1. Configuring Home Assistant to connect to the VPN tunnel and only redirect traffic with the target IP address to the tunnel.
2. Automating the mounting process so that these folders are always accessible to Home Assistant. (e.g. can survive after restart)
3. Limiting access to these folders to a specific add-on in Home Assistant (e.g. only allowing Immich add-on to read photos from the NAS).
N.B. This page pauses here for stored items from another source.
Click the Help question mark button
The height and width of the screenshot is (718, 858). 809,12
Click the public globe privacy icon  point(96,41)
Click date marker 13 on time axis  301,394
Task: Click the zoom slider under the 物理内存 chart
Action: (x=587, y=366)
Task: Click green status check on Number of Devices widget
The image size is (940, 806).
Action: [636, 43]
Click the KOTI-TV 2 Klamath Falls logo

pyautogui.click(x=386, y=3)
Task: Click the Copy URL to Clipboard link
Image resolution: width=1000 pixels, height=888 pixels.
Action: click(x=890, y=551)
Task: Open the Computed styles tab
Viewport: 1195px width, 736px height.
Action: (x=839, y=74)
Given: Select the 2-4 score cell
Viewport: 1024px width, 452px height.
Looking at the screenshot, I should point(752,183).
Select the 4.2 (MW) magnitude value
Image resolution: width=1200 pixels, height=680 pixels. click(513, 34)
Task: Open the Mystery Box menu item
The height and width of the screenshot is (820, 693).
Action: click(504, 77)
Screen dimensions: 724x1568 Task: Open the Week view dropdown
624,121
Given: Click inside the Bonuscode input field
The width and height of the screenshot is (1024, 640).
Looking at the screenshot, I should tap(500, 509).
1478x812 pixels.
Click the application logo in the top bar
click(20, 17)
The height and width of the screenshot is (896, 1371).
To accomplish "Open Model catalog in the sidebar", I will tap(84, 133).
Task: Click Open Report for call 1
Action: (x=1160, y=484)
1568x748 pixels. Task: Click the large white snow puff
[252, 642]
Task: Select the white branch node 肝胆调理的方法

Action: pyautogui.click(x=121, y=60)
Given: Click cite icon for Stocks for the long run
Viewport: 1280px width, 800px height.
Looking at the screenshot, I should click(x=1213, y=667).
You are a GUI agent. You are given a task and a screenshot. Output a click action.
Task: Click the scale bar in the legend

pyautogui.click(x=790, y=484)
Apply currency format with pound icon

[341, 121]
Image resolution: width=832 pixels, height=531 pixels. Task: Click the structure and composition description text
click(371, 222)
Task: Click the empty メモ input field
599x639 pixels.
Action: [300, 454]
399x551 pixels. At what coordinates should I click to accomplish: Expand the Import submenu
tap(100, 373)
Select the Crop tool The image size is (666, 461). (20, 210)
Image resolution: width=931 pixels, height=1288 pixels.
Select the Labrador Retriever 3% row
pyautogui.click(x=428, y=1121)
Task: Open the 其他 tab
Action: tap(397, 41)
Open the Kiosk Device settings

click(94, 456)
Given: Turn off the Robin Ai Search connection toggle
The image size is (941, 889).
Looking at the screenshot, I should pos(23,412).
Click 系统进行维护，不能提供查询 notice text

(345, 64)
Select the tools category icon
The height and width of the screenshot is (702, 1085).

I believe 2 can be done with the “Add network storage” feature but I am not sure if 1 and 3 are achievable. If anyone has experience or advice on setting this up, particularly with NAS over a VPN tunnel, I’d really appreciate your input!

Thanks in advance!

1. VPN tunnels can be set to disable the default gateway and block access to local sites.
   This is often the default recommended setting, but if you allow local access and do not disable th normal default gateway, then it should only send data through the VPN tunnel that is intended for hosts in the opposite network.

2. This should be handled on the NAS.
   Make a new user with just those rights and use that user in the addon.